If you’re in the field of private equity, then you know that a large amount of data has to be collected and stored during the process of evaluating and closing deals. The most effective software for a PE deal typically connects to third-party data services and makes due diligence more efficient. Moreover, it should help in tracking and reporting on deal performance after the investment.

A central system is essential to manage investor relations, tracking the performance of companies in their portfolio and connecting funds accounts. The best solution can automate workflows and create a defensible source of all the data that is required to conduct due diligence.
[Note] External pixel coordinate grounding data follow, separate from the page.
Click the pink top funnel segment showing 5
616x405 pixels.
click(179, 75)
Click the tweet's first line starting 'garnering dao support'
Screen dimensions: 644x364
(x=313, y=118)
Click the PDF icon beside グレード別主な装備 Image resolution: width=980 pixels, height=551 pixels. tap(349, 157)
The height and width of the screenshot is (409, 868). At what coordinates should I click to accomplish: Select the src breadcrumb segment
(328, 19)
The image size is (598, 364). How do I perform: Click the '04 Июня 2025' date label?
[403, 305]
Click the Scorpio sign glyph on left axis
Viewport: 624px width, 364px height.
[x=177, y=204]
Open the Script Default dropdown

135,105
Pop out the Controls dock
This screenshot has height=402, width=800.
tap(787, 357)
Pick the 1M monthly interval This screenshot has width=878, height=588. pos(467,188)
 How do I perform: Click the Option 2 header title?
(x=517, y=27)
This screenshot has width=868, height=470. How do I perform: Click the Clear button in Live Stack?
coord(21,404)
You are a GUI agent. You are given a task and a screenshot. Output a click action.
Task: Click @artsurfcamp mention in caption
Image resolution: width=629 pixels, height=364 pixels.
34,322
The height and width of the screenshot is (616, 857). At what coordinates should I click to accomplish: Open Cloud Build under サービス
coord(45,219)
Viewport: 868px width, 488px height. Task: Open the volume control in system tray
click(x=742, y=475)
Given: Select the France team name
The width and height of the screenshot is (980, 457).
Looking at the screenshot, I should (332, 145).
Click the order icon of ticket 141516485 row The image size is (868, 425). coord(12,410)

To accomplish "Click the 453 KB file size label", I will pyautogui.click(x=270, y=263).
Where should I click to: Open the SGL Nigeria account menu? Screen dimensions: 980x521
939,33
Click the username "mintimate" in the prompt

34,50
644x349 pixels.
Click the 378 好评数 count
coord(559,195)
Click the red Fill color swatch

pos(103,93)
Up until recently, leading PE firms relied exclusively on Excel spreadsheets, as well as their own internal systems, to keep track of their contacts, businesses and activity. This led to inefficiencies and missed chances to make deals and win. To remedy this, a second group of software providers that specialize in the private equity industry created products to streamline and control deal flow. These are generally CRM software that concentrate on relationship intelligence. Examples of this type of software include Navatar, Affinity, Altvia and a myriad of others.

To determine which software is the most suitable for your firm, consider how it will be easy to implement and use. Take into consideration whether the software can be compatible with other tools you may use to accomplish tasks such as email, calendaring collaboration and project management tools or even financial apps. Compare prices and features, integrations, and user reviews by using the tools on this page.